Toyota Outlines New Growth Architecture To Bounce Back From Massive Recalls

Toyota Motor Corp, the world's top-selling automaker, outlines new growth architecture that will focus on product development and manufacturing schemes that the company hopes results in creating more quality products and reducing development costs simultaneously. The company plans to shift half of its vehicles into new cost-saving platforms, giving them huge potential to expand beyond 10 million units in worldwide sales each year.

The initiative, otherwise known as Toyota New Global Architecture (TNGA), aims to achieve a 20 percent reduction in resources needed in manufacturing new vehicles. One way to do this is by standardizing vehicle engineering such as the optimal "hip-point" seating position found in a number of vehicles, including sedans, sports cars, SUVs and trucks. Through this method, there will be less variations needed in air-bags. It will also allow one-side installation of air-bag modules during assembly instead of the usual two sides.

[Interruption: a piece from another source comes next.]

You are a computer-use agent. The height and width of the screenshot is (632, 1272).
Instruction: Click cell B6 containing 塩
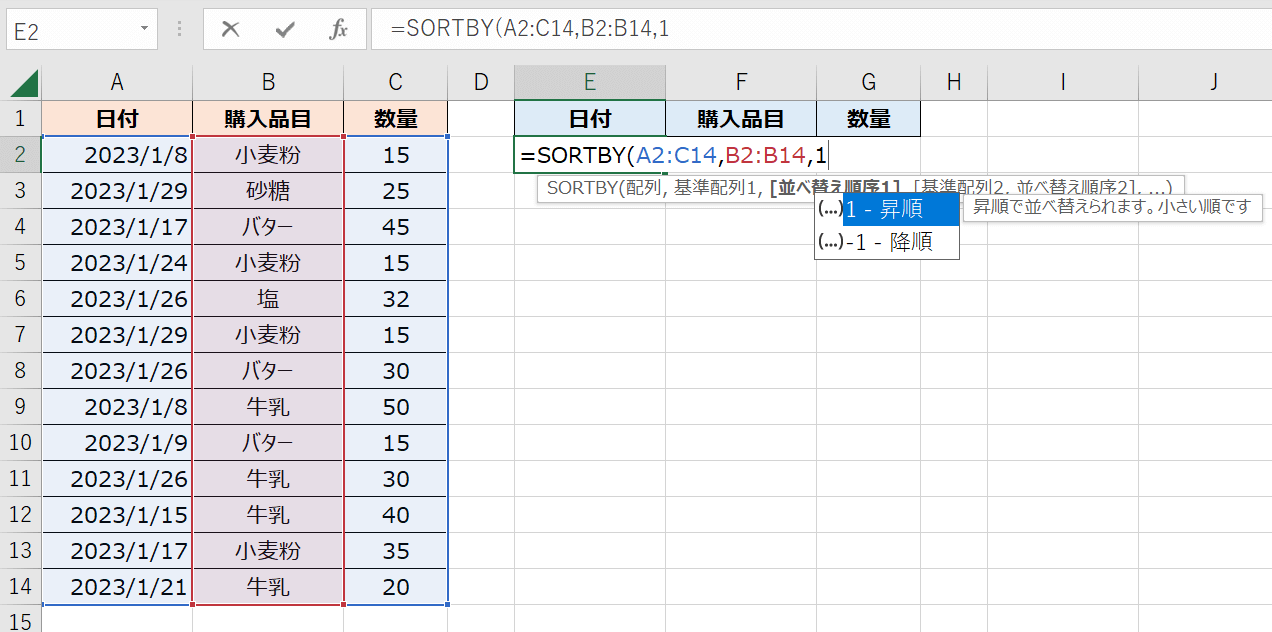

"The aim is not just cost reduction," said Mitsuhisa Kato, Toyota's executive vice president in charge of R and D. "It is making better cars."

The new TNGA highlights the simultaneous development of multiple models and a strong reliance on common modular components. Its main measures include: enhancing the vehicle's safety features through the use of cameras, radars and sensors that detect and avoid crashes; lowering the vehicles' center of gravity to enhance handling; increasing the company's push in hybrids in order to boost fuel efficiency; and improving the basic vehicle parts.

The massive overhaul aims to generate savings that would at least make up one-fifth of the company's development costs. The earned savings would likewise be used to tailor other high-tech components such as auto-braking, which would be applicable to various markets.

"TNGA is not just a more cost-effective way of designing the automobile to play catch-up with Volkswagen and other," said a senior executive of Toyota. "It changes fundamentally the way we design and procure technologies and manufacture final finished products using those technologies."

The TNGA initiative will allow Toyota to spend half the required investment to retool factories that would create new models and slash investment on new factories by around 40 percent.

TNGA will also create notable changes for the company's group suppliers. Under the initiative, Toyota will begin using global standards for certain parts, eventually helping the company to weed out weaker suppliers and offer more business opportunities for others.

"Toyota needs to boost its product appeal, and quickly, to avoid losing market share," said Satomi Hamada, senior analyst at IHS Automotive.